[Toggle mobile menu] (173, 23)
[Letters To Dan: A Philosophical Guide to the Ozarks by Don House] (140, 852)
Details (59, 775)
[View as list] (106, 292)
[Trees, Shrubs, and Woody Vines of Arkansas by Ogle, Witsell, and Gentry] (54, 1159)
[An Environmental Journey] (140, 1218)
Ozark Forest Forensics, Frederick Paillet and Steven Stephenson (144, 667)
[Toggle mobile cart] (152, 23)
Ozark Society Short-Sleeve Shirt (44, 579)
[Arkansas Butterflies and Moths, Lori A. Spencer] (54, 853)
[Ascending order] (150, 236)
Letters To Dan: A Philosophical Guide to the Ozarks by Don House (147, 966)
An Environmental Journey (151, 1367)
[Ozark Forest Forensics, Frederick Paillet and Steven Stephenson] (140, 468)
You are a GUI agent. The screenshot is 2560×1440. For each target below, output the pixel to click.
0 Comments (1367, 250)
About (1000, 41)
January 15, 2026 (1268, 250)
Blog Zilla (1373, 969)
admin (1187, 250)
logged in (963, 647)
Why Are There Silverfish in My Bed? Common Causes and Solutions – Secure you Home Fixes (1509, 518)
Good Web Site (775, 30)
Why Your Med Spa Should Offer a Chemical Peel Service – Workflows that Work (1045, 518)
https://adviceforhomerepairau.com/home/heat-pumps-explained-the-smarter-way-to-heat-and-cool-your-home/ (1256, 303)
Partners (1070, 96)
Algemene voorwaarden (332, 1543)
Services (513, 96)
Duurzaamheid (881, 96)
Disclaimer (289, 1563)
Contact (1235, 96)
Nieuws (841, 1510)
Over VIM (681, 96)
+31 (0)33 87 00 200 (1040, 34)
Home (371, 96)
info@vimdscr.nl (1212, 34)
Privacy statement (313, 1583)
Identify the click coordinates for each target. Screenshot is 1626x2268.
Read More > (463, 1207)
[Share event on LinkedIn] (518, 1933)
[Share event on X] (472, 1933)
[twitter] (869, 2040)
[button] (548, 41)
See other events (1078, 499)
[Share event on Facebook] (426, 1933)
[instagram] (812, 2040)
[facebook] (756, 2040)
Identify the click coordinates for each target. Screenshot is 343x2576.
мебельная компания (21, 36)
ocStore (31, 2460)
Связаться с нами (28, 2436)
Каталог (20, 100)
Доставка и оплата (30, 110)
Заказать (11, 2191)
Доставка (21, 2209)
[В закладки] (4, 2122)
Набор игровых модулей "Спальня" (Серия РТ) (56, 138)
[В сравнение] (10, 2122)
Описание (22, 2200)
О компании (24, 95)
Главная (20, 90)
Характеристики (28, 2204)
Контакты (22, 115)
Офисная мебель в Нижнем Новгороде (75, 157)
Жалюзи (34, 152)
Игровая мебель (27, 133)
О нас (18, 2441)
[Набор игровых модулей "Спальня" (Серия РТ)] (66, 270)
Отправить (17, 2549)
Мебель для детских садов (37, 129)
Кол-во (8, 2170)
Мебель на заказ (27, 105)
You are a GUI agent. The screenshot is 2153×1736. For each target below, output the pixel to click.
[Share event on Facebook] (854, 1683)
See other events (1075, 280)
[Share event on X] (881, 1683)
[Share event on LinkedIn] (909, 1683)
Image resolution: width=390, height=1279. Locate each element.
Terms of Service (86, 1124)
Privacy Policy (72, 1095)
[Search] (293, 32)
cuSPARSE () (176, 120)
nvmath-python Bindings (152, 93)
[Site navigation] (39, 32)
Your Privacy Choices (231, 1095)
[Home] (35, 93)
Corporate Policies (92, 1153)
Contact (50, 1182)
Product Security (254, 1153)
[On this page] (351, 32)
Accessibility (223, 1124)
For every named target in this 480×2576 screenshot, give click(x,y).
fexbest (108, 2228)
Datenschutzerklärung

EXERCISE.
Copy out every line above where "this" is present.

EXERCISE RESPONSE.
[On this page] (351, 32)
For every named target in this 480×2576 screenshot, give click(x,y).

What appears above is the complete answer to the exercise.